The two human-verification tests were called the “famous speaker study” and the “briefly familiar speaker study.” According to the group’s research, the first study had 65 online participants that had to decipher Oprah Winfrey and Morgan Freeman’s voice among the original, different and morphed recordings. Approximately 70 percent of people thought the edited audio clip was “somehow similar” or “very similar” to the original, so they would then opt to say that the clip was the original speaker.

In the second study, 32 online users had to do a similar test but with two unknown male and two unknown female speakers. On average, a little over 50 percent of the participants mistook the edited audio to be the original. These answers were more finite than the ones seen with the celebrities. Shirvanian said part of the reason the participants in the second “briefly familiar speaker study” had more concrete answers was mostly due to the lack of exposure to that voice and not knowing the nuances of the way the unknown person speaks.

The tool that was used for high-quality voice editing was Carnegie Mellon University’s Festvox voice imitation and manipulation software. Shirvanian said it was a crucial component to getting these results.

“I tried many of the audio editing and voice creator tools from many places,” she said. “First, it is not easy to create a particular voice by manually changing the characteristics of the audio. Second, even if the output sounds like the victim to a human-user, still the machine might find the characteristic different from the model and reject it. The CMU Festvox was easy to obtain and to use in all these respects.”

Aside from the methods of manipulating a voice to deceive people or machines, the study also considers the social ramifications of losing this kind of identity. “We show that the consequences of imitating one’s voice can be grave,” the researchers reported in the study. “Since voice is regarded as a unique characteristic of a person, it forms the basis of the authentication of the person.”

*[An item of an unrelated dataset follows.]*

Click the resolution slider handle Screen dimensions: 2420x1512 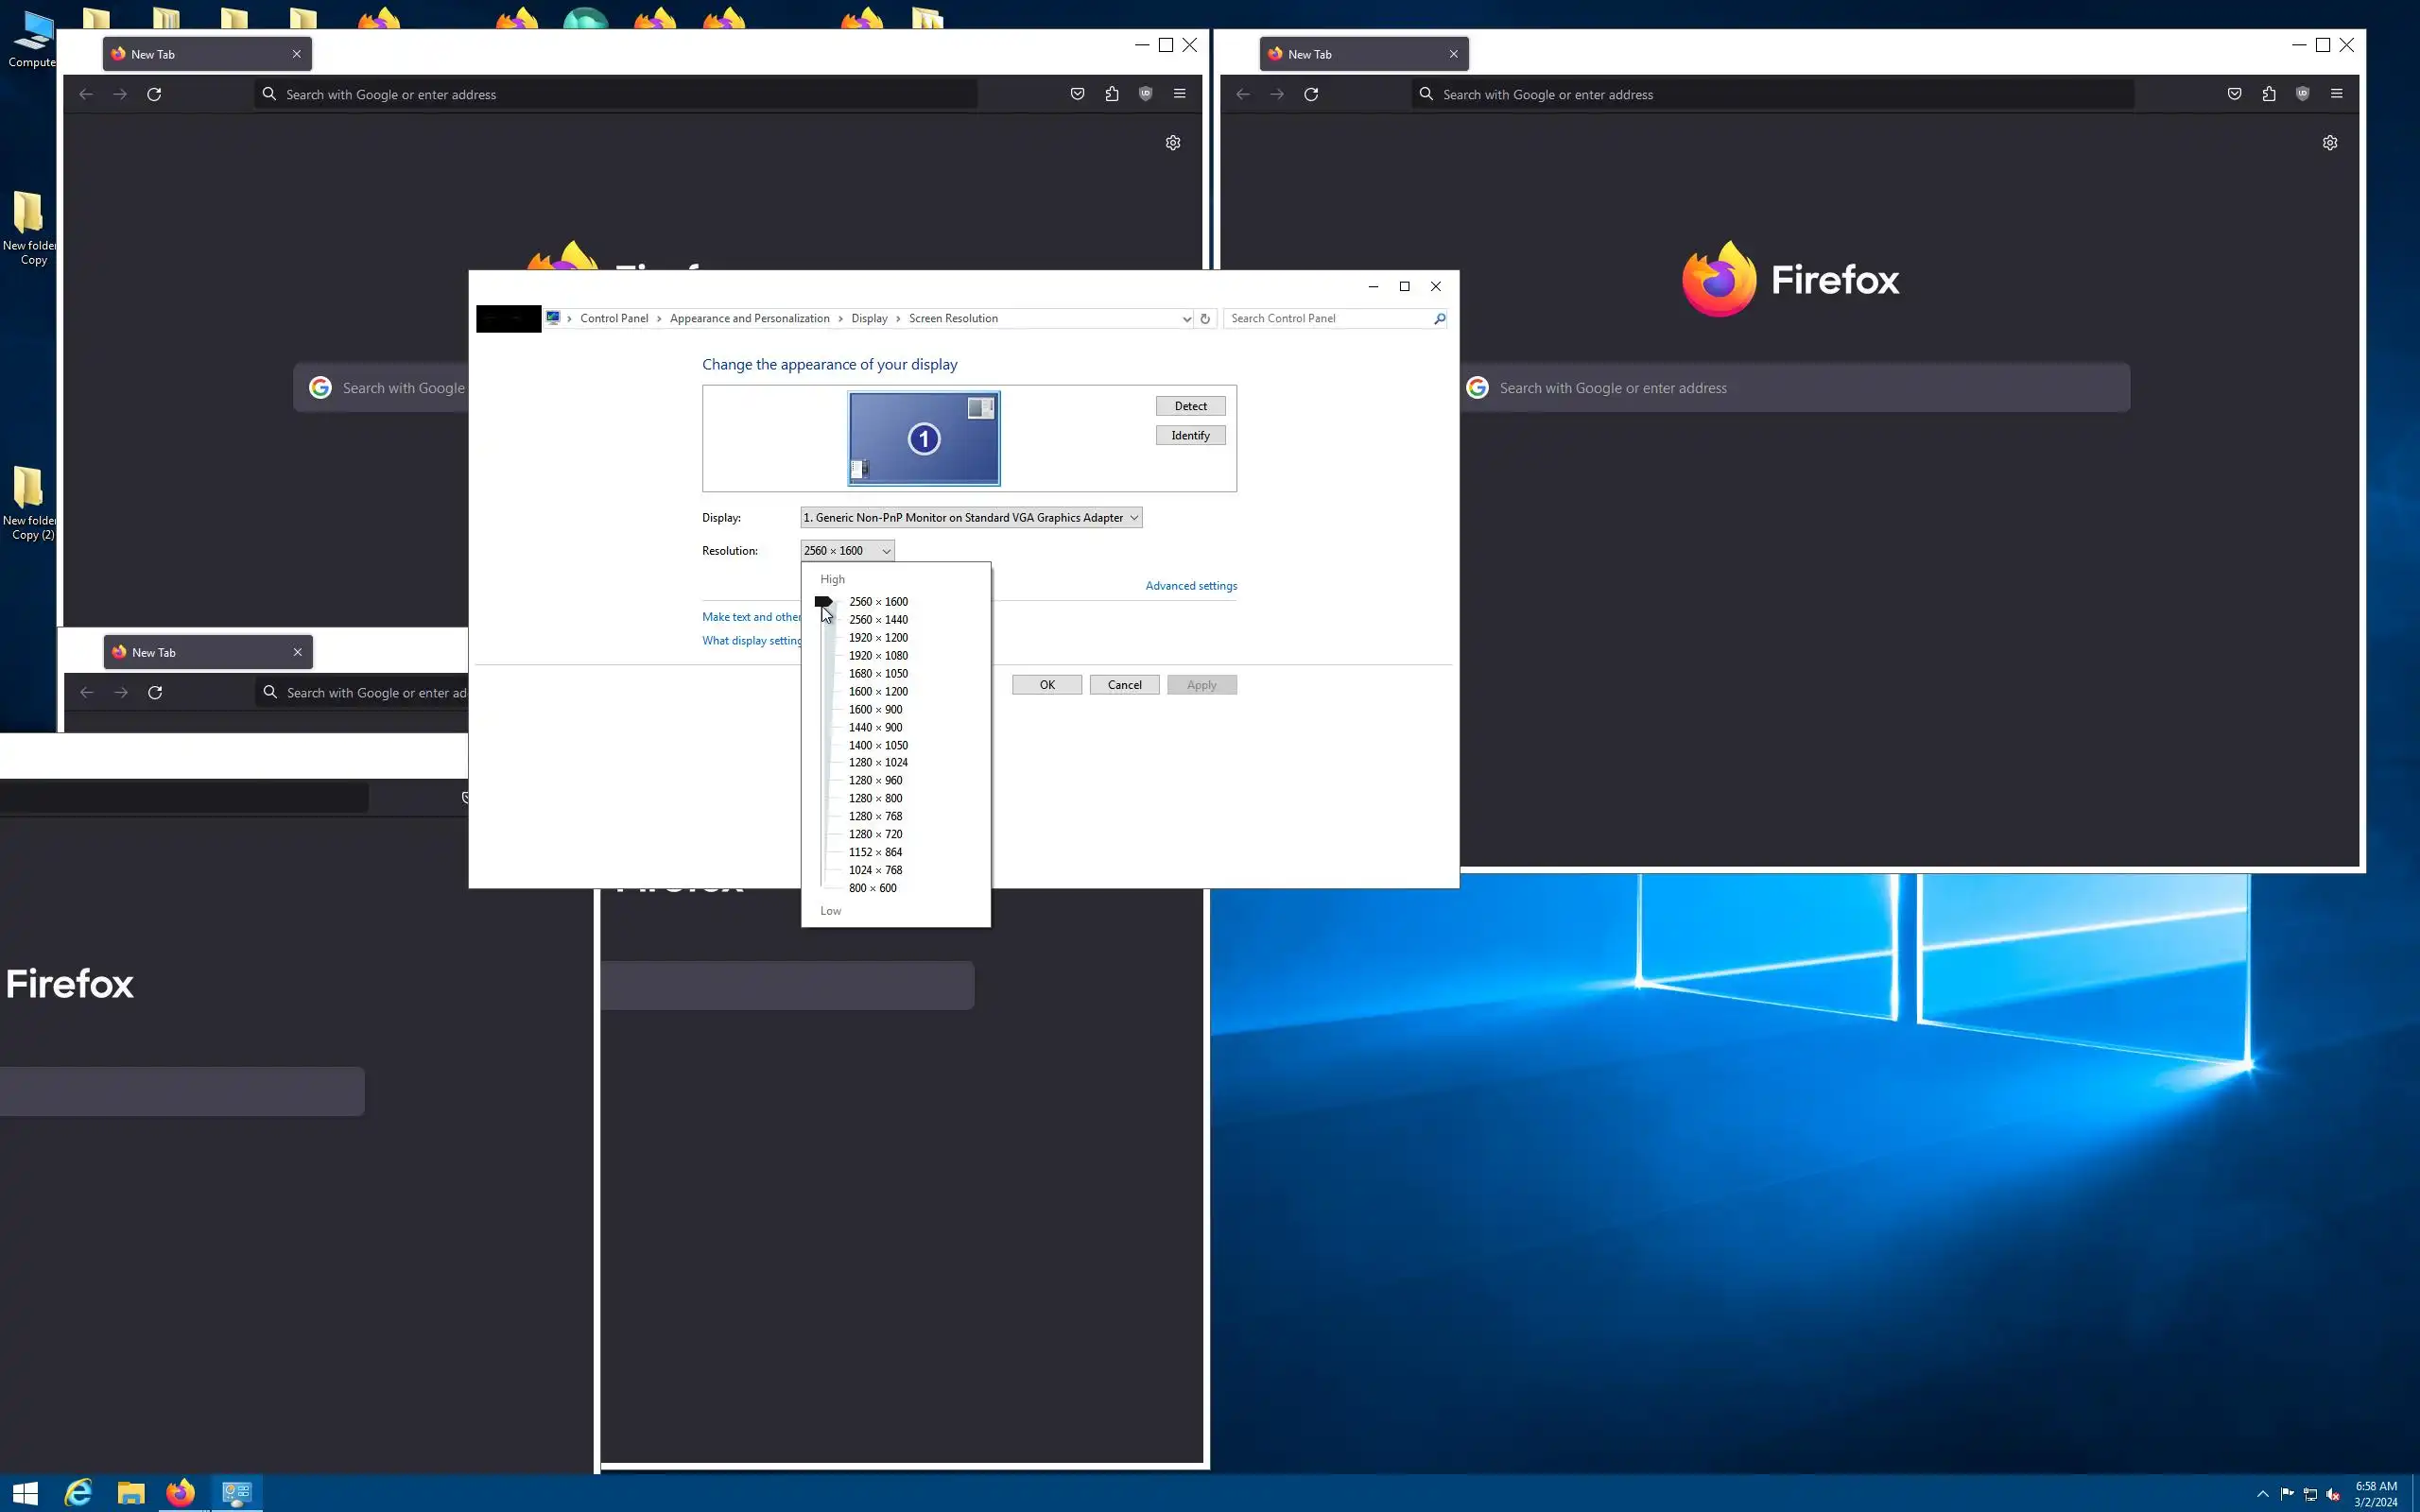tap(823, 602)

Though the results of the tests were interesting, they are also preliminary. More research is needed, and Shirvanian said more institutions need to get on board with voice-recognition security.

Navid Shokouhi, a Ph.D. student in philosophy and electrical engineering at the University of Texas at Dallas Center for Robust Speech Systems, is aware of exactly what Shirvanian and her research team are concerned about. 

“Students and staff at CRSS work on a variety of topics related to speech and language technology,” Shokouhi said, who did not contribute to Shirvanian's work. “Speaker recognition is one of the subjects we've worked on, and I personally have been involved in some problems that involve speaker recognition.”

One major problem in speech recognition is that the first time a person records themselves so the machine knows his or her voice, may not always match up again if the person speaks to the machine later. Shokouhi said most of the work conducted at CRSS is for better systems to understand all of the components of speech, or “to solve this mismatch problem” between a person and machine after that initial setup of voice recognition.

Because of the work that CRSS and other institutions conduct, Shokouhi said that it makes the work of Shirvanian’s teams that much harder but all the more necessary.

“Recently a few groups have put together an organized ‘spoofing’ [or voice imitation] challenge that looks at the various ways speaker verification systems can breakdown,” Shokouhi said. “Their counter approach has been to detect spoofing attempts before feeding the recordings into the speaker verification system.”

The research taking place at UAB, and the few other places looking into voice security and “anti-spoofing” methods, needs to increase, Shirvanian said. Organizations are already vulnerable to other breaches in security, and this is the next area that has that potential. “Though it seems there is no straight-forward solution to this problem,” she said.